## YOUR ASSIGNMENT:
What is the number of lines in the data that contain "will"? Respond with nothing else.

## Records from a data source:
────────────────

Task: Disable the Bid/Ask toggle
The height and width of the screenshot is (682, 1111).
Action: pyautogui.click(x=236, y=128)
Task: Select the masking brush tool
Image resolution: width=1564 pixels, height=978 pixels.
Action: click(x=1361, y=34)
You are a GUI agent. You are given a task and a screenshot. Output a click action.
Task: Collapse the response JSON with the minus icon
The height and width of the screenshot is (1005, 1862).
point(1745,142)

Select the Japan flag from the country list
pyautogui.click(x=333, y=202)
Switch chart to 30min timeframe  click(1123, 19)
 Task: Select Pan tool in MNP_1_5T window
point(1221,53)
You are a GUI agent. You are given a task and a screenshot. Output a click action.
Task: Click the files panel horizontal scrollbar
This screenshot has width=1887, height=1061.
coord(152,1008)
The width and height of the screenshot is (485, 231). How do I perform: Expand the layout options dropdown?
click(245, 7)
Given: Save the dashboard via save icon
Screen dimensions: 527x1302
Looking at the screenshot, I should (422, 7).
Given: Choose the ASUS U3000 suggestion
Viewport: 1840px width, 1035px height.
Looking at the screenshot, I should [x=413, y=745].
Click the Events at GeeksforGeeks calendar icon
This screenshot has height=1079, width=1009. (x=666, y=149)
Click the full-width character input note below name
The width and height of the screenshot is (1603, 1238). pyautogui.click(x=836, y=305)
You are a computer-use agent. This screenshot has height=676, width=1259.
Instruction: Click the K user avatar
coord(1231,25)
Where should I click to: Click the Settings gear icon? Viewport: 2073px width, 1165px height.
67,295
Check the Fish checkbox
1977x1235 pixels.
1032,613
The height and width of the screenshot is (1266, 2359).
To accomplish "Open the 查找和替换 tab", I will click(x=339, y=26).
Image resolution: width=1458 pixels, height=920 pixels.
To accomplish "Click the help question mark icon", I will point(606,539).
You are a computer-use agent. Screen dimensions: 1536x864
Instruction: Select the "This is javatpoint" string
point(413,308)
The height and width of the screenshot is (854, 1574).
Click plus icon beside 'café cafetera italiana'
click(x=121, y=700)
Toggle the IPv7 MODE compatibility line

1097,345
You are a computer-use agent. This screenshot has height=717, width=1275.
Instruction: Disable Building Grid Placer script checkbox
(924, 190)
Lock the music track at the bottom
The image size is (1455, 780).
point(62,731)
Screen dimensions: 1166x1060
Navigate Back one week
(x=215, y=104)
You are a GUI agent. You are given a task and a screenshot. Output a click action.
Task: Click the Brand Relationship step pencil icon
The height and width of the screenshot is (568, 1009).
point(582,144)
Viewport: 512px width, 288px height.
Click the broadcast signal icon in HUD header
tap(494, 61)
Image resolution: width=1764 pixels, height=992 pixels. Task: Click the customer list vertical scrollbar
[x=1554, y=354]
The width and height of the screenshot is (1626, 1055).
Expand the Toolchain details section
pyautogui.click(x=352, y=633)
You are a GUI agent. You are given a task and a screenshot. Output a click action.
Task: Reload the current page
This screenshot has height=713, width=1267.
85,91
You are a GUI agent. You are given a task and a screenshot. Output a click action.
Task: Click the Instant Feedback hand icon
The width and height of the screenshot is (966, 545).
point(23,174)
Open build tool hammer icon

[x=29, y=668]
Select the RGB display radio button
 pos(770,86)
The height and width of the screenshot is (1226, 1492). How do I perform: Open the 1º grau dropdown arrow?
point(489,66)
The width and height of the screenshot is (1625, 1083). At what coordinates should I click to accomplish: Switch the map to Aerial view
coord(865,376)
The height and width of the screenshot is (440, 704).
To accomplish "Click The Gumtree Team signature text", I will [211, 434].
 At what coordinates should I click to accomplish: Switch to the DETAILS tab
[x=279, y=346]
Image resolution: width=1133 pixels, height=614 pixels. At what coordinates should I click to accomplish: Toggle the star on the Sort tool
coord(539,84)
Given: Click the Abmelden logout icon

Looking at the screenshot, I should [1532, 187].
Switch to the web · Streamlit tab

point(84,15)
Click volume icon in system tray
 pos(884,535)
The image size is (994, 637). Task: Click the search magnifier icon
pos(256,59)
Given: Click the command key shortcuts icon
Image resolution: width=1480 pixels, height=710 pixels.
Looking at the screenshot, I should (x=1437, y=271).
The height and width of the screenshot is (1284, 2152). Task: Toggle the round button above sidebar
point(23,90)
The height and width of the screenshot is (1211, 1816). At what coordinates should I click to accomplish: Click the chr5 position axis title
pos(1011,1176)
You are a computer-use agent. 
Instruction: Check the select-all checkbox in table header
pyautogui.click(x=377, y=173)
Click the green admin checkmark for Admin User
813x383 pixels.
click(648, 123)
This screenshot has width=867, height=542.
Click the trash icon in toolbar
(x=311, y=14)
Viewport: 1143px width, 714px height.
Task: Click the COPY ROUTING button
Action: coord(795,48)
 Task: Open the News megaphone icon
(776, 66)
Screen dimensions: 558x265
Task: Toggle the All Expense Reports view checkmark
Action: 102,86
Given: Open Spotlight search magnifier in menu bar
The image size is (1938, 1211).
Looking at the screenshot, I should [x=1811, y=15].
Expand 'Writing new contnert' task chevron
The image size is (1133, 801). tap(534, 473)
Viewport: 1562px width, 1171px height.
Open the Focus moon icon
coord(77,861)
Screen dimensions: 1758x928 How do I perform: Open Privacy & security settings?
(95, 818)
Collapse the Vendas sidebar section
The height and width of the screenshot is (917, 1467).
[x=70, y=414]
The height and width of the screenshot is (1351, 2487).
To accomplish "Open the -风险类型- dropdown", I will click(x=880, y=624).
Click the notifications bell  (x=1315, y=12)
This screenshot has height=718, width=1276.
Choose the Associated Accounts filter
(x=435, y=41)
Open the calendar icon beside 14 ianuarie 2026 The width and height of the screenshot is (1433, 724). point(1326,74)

────────────────

## ANSWER SECTION:
4